A raccontare le fatiche e i pensieri di Musa che hanno portato a questa idea, e a spiegarne nel dettaglio i significati, pensa Chiara Rostagno che dice: “Quello che Fabrizio semplifica nell’uso del bianco e nero, in realtà è un lavoro immane e quest’opera rappresenta un cambio di passo rispetto ad altre come Novocomum.txt, che portava in un luogo diverso da quello reale le opere razionaliste”.
In questo caso, infatti, la cupola del Duomo è lì a un passo e il significato di questa scelta è diverso:” La parola chiave è sicuramente specchio – spiega Rostagno – la cupola di Juvarra è duplicata in maniera speculare e non è una scelta casuale. Quella originale è andata perduta in un incendio nel 1935 e quella attuale ne conserva la memoria, esattamene come l’opera di Musa che vuole tenere viva la memoria di chi ha vissuto in questa casa e raccontarlo alla città, perché non vada persa”.
Perché dietro quel muro che sembra fatto apposta per invitare chi passa ad alzare lo sguardo (dalle vetrine, dal cellulare, dai pensieri) per stupirsi davanti a una prospettiva inaspettata, c’è un mondo di memorie che ha scelto questo splendido modo per raccontarsi. “La mia famiglia vive qui da generazioni – racconta la committente Michela Testoni – e vedendo le opere di Musa esposte nelle vetrine del negozio qui sotto mi è venuta l’idea di far realizzare questo wallpaint in occasione dei lavori di ristrutturazione, per ricordare i miei antenati e quello che hanno fatto”.
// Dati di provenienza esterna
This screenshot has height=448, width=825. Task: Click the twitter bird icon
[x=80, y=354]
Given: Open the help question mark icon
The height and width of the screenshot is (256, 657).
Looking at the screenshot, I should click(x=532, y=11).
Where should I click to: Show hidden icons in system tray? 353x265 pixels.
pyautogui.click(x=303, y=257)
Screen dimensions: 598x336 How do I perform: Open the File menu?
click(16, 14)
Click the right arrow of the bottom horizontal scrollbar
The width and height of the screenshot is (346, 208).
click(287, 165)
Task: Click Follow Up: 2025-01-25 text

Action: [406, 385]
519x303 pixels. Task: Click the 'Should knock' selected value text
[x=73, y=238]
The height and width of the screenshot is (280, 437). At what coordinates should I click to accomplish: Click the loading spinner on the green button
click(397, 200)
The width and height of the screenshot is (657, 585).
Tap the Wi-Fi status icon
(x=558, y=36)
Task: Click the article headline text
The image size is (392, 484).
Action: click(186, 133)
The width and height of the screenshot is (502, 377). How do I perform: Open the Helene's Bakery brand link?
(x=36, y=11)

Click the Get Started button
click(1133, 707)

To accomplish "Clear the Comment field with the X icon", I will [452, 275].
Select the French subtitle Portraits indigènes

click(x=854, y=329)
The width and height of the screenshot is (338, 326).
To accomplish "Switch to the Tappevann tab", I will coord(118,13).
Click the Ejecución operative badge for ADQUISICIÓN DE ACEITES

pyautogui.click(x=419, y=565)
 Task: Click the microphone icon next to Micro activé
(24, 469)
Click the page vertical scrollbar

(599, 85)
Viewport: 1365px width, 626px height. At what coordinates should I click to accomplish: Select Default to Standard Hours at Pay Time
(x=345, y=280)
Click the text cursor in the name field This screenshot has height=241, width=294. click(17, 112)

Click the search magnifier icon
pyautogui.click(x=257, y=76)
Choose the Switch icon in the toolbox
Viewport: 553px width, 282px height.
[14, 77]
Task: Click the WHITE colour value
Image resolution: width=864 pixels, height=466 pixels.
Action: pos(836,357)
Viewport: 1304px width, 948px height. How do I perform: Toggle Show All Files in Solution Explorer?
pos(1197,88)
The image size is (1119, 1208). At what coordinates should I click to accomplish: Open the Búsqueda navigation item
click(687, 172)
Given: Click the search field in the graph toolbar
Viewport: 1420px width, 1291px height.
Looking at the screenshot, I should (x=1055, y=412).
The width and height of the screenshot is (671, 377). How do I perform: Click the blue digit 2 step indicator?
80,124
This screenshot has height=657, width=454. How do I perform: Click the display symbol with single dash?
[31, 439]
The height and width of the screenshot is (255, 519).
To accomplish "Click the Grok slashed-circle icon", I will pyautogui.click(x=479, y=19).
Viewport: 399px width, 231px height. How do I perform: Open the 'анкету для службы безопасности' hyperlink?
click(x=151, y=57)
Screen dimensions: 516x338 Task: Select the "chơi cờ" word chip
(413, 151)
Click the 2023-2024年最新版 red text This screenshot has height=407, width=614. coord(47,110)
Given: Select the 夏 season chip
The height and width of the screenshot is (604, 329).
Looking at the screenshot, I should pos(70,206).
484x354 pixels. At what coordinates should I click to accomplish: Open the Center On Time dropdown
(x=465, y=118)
GALLERY-SFOGLIA (Fotoservizio Congregalli)
In attesa di una targa che racconterà le ragioni di questa dedica, sono le parole della signora Testoni a riportare alla luce un racconto fatto di sogni, partenze, guerre, deportazioni finora racchiuso solo nelle fotografie di famiglia: “I membri della mia famiglia hanno combattuto in quasi tutte le guerre, dalla breccia di Porta Pia fino alla Seconda Guerra Mondiale, durante la quale furono deportati mio padre e mio zio. Volevo che il loro ricordo rimanesse vivo e ho scelto questo modo, un regalo per la mia città che ho sempre nel cuore, anche se ora vivo altrove”.
Una settimana di lavoro giorno e notte, mille escamotage tecnici per riuscire a immaginare l’opera nella sua interezza nonostante il ponteggio già montato ed eccola qui, la memoria di una famiglia che rinasce su un muro fino a ieri anonimo e illumina uno scorcio di città scegliendo di raccontarsi, coraggiosamente, attraverso un’opera d’arte donata alla città. Nulla di scontato e nulla di più poetico. Bravi.